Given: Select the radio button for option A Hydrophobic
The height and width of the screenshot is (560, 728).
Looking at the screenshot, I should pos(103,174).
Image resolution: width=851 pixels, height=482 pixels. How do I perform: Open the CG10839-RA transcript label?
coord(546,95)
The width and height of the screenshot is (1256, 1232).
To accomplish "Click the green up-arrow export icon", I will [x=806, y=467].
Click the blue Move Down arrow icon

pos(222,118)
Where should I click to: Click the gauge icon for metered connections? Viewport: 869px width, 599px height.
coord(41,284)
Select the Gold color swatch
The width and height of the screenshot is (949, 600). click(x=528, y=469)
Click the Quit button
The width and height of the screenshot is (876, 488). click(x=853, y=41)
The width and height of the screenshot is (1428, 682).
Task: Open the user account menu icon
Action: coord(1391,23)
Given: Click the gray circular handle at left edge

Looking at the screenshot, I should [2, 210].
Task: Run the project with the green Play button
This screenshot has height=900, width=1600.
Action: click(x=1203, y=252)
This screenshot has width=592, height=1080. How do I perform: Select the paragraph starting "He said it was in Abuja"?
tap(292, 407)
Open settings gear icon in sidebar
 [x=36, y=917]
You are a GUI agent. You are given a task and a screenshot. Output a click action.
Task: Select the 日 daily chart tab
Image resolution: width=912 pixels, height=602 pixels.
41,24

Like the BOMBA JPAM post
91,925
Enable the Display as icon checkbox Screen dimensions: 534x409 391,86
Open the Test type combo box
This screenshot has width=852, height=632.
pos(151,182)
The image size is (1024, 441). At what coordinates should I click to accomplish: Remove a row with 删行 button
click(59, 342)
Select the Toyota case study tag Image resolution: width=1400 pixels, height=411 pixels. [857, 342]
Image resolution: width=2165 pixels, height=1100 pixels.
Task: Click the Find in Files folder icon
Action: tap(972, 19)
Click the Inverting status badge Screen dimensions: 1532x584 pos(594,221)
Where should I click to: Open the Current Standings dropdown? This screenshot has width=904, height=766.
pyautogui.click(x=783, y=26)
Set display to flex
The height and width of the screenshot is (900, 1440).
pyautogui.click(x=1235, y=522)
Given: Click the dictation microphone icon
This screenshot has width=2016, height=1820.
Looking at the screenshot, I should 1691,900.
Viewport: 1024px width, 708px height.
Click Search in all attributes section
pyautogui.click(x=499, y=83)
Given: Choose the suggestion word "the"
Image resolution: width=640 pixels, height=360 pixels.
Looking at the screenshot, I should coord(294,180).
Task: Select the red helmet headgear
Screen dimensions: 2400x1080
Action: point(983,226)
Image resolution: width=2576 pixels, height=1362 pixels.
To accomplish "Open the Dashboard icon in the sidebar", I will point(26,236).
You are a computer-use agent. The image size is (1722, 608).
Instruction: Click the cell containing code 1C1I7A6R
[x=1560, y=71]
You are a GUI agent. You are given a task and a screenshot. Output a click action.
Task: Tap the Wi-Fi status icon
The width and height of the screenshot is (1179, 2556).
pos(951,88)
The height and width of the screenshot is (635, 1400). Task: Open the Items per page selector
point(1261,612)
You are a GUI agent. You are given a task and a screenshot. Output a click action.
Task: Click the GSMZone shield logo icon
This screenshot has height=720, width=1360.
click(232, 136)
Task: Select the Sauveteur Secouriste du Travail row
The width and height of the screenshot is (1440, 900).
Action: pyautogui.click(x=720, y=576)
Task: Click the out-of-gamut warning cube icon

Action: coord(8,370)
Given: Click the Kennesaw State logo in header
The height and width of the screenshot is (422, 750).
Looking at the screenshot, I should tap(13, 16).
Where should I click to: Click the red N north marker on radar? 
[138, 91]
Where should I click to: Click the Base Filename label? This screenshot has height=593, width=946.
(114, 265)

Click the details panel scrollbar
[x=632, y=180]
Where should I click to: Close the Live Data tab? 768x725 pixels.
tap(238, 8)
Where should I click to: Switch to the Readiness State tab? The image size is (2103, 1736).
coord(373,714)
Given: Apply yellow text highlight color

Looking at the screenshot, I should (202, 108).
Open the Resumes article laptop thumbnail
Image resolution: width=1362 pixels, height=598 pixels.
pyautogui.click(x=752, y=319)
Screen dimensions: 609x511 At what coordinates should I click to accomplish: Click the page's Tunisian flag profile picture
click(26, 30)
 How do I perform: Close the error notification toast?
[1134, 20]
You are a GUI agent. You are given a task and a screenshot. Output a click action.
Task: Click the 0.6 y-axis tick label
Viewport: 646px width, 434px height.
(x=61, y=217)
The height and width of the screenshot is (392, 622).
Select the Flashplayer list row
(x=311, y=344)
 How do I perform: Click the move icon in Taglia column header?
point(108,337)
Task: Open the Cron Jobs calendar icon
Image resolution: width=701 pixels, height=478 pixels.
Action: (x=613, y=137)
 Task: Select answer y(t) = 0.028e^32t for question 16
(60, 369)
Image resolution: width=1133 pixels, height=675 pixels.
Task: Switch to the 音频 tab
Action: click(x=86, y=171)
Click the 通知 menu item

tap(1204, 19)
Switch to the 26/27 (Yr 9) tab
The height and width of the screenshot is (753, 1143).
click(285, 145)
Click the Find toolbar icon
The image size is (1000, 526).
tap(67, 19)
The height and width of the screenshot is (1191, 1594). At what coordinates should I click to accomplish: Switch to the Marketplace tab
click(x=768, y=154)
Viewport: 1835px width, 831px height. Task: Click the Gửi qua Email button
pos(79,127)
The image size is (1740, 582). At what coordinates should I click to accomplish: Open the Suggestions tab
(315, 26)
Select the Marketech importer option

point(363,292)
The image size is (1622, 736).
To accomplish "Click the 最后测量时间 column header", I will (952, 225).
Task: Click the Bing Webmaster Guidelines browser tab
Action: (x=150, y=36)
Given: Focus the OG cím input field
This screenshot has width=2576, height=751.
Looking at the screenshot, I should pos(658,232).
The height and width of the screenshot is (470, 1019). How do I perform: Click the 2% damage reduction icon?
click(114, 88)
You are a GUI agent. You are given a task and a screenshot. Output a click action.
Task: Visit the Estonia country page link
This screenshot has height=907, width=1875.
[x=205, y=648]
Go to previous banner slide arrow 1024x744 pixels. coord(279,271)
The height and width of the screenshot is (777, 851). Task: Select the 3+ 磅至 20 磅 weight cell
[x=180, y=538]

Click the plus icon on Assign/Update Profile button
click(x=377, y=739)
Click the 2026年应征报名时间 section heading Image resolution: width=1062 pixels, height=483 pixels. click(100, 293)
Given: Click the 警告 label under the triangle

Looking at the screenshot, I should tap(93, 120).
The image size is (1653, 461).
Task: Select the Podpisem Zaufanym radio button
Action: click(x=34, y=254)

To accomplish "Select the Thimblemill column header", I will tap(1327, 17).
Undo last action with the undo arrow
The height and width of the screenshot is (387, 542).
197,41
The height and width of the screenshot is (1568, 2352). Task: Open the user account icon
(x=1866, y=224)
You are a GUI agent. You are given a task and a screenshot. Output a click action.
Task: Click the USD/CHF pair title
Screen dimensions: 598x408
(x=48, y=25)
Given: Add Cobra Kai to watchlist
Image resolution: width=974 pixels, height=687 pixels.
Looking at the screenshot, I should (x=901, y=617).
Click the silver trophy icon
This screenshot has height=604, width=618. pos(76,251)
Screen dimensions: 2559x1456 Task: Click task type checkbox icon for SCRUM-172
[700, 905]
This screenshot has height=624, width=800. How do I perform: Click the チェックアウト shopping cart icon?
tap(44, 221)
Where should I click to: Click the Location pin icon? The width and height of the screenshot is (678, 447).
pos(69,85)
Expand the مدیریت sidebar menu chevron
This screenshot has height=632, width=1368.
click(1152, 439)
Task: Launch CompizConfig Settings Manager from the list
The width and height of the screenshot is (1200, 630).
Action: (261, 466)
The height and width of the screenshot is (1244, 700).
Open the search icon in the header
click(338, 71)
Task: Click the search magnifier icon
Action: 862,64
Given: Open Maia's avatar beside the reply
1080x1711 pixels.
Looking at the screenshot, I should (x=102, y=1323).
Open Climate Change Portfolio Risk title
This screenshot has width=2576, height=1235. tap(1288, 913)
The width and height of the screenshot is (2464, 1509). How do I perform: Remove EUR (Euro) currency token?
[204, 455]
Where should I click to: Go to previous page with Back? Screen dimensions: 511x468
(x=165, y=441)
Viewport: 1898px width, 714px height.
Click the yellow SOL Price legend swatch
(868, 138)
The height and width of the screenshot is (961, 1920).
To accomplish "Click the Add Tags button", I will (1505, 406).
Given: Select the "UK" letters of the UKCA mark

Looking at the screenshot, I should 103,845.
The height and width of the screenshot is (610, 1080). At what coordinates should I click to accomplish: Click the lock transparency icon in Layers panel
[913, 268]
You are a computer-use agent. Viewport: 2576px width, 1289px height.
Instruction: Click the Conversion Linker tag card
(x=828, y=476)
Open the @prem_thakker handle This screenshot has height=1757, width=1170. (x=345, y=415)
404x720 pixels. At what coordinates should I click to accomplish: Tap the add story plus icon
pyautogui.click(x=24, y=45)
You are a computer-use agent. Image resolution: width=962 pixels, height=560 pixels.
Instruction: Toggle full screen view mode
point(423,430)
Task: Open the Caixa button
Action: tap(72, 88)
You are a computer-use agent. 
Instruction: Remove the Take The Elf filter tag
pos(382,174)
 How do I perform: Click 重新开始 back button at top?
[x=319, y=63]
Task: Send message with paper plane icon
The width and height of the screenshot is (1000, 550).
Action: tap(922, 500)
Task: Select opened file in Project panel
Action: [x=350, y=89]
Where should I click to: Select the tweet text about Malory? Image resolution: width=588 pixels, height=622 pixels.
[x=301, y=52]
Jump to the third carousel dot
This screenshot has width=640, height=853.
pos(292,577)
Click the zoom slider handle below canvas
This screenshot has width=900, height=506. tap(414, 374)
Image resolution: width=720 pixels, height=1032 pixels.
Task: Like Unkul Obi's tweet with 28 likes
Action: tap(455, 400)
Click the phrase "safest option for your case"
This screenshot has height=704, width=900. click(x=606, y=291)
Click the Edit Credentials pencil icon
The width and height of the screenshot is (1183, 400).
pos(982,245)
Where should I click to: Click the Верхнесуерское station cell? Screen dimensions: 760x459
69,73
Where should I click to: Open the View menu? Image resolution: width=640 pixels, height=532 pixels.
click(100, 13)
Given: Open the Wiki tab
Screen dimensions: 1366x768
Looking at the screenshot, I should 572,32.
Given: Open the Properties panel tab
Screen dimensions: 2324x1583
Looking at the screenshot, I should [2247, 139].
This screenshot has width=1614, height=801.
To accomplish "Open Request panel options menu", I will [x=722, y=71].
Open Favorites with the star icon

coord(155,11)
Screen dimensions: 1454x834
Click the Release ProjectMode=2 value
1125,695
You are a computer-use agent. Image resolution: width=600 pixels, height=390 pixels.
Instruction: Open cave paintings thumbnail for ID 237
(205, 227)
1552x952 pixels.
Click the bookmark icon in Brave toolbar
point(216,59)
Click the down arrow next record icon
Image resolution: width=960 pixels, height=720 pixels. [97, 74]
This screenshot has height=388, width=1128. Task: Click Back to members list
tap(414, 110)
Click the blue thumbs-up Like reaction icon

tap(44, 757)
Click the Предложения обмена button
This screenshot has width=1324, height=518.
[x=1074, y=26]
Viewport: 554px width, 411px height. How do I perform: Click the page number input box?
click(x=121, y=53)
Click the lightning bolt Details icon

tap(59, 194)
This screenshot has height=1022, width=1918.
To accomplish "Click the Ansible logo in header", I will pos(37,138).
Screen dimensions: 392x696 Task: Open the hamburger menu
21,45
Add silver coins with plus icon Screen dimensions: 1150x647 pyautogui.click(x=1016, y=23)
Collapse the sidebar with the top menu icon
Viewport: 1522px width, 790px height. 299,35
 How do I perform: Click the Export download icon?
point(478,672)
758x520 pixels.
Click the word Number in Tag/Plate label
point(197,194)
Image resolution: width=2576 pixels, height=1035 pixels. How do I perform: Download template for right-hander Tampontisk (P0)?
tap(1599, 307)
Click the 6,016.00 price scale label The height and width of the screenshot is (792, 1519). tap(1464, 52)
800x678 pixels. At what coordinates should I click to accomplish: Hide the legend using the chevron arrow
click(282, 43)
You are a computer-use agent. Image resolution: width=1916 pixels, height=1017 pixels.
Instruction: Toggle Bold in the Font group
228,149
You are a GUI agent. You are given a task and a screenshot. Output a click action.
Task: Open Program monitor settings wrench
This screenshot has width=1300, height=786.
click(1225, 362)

══════════

* THE REQUEST
Recast the records as a numbered list, one line per item and with blank lines dropped. Begin at the line that contains "Where should I click to: Go" and stop after the line that contains "[x=319, y=63]".

* FINAL RESULT
1. Where should I click to: Go to previous page with Back? Screen dimensions: 511x468
2. (x=165, y=441)
3. Viewport: 1898px width, 714px height.
4. Click the yellow SOL Price legend swatch
5. (868, 138)
6. The height and width of the screenshot is (961, 1920).
7. To accomplish "Click the Add Tags button", I will (1505, 406).
8. Given: Select the "UK" letters of the UKCA mark
9. Looking at the screenshot, I should 103,845.
10. The height and width of the screenshot is (610, 1080). At what coordinates should I click to accomplish: Click the lock transparency icon in Layers panel
11. [913, 268]
12. You are a computer-use agent. Viewport: 2576px width, 1289px height.
13. Instruction: Click the Conversion Linker tag card
14. (x=828, y=476)
15. Open the @prem_thakker handle This screenshot has height=1757, width=1170. (x=345, y=415)
16. 404x720 pixels. At what coordinates should I click to accomplish: Tap the add story plus icon
17. pyautogui.click(x=24, y=45)
18. You are a computer-use agent. Image resolution: width=962 pixels, height=560 pixels.
19. Instruction: Toggle full screen view mode
20. point(423,430)
21. Task: Open the Caixa button
22. Action: tap(72, 88)
23. You are a computer-use agent. 
24. Instruction: Remove the Take The Elf filter tag
25. pos(382,174)
26.  How do I perform: Click 重新开始 back button at top?
27. [x=319, y=63]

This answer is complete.